Germany to lower broadcasting fee, despite protest

The mandatory broadcasting fee for all households in Germany is to be lowered next year, to 17 euros 50 cents per month. The decision was made by regional state premiers, despite protests among staff.

The premiers of Germany's 16 regional states decided on Thursday to lower the fee paid by householders for Germany's public broadcasting networks, starting next year. Staff councils at stations across Germany had urged premiers to keep the fee at its present level of just under 18 euros.

The cut decided by premiers meeting in Berlin was 48 cents, less than the 73 cents recommended late last year by the so-called KEF commission tasked with independently estimating what funding public stations need.

Under the German constitution, media matters are the prerogative of the regional states, the Länder.

Germany's public network - comprising the nine regional ARD stations, federal ZDF television based in Mainz, Deutschlandradio, and diverse special outlets, including online services - has a combined annual budget of 6.3 billion euros ($8.8 billion). Some 85 percent of this is sourced from fees collected.

The ARD employs 23,000 staff on salary, some part-time, plus numerous freelancers.

Stabilization aim

Announcing the decision, Rhineland Palatinate premier Malu Dreyer of the center-left Social Democrats (SPD) said reducing the fee in 2015 would allow scope to readjust Germany's collection system and keep the fee stable until 2019.

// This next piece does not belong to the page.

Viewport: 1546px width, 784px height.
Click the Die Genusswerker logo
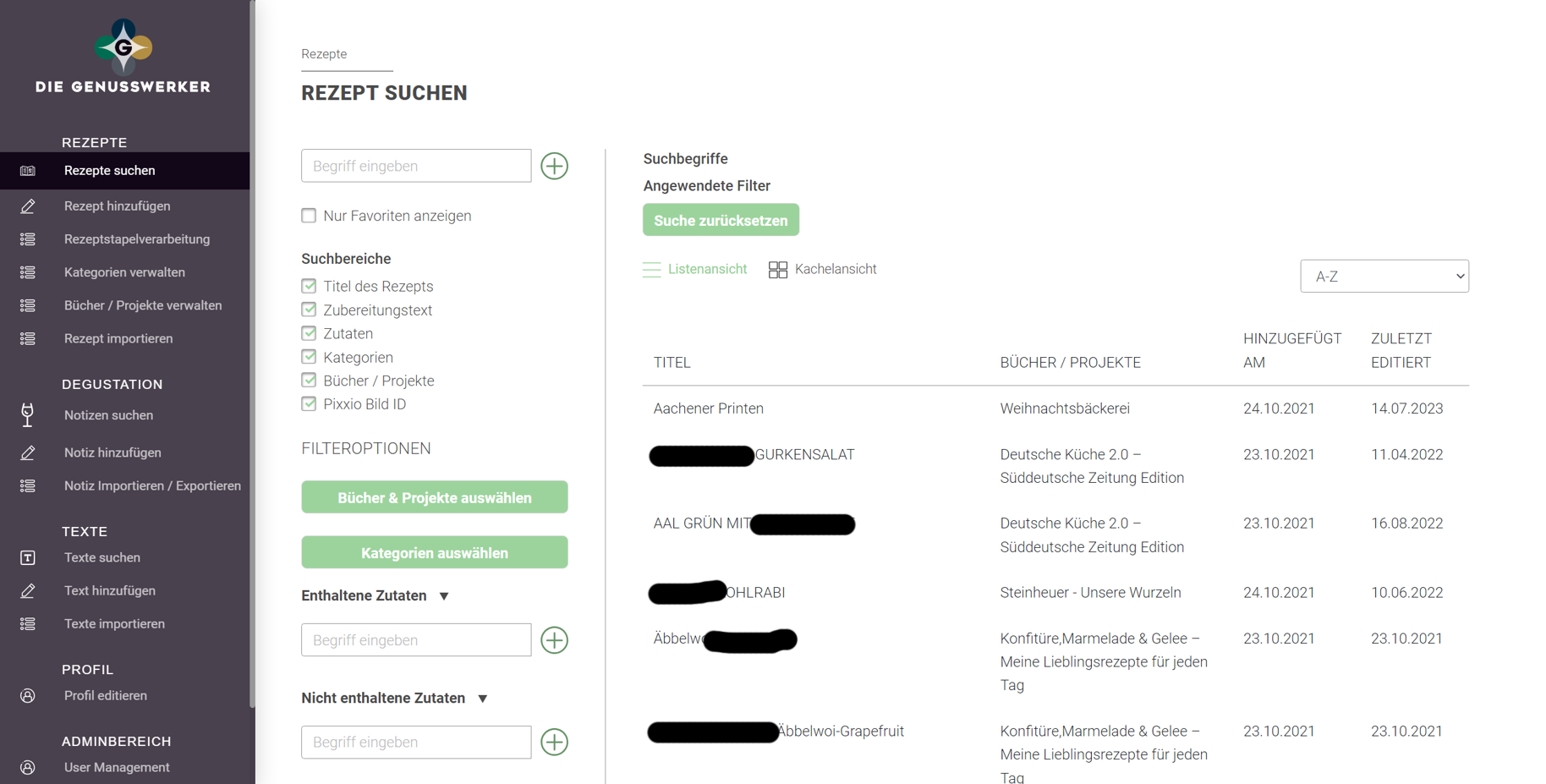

Dreyer said the premiers had also discussed proposals to further reduce advertising but needed more financial "leeway" before doing away with that form of revenue. Advertising contributes to about 6 percent of the budget.

Germany's legislated broadcasting fee was changed to a mandatory per-household system in early 2013.

Previously, the fee was tied to the television receiver presumed to be in each home - a system which critics said encouraged covert viewing and radio listening, free of charge.

Private broadcasters highly dependent on advertising revenues often accuse the ARD of having an advantage.

Revenues up under new system

Last year, the KEF concluded that the new catch-all collection system for households had raked in an extra 667 million euros in fees in comparison to its original estimate when the collection method was changed.

Last week, the staff councils representing employees at the ARD stations had jointly appealed to the regional premiers not to reduce the fee, saying it would cost jobs and result in program quality declines.

Reacting on Thursday, ARD chairperson, Lutz Marmor, who is the director-general of NDR northern German public broadcasting, said the ministers' decision was a “Solomonic judgement” that gave the networks scope to pursue special projects, such as a bid to create a new channel for youth and young adults.

Evaluation missing, say critics

Opposition Left party media spokesman Harald Petzold said the premiers' decision was “false” because it was only based on a KEF estimate.

Before making what he called the "hectic" decision, the ministers should have awaited a promised evaluation of the new fee system, he said.

Reprieve for for small stations

Marmor also praised another decision made by the premiers on Thursday to readjust the ARD's internal funding allocations to better assist two small, financially struggling stations, Radio Bremen and Saarland Broadcasting.

Deutsche Welle is a 10th member of the ARD, but is directly funded by the federal Bundestag parliament and not via the broadcasting fee.

Attached to the stations in the ARD network are also orchestras, choirs and Germany's broadcasting archive based in Frankfurt and Potsdam.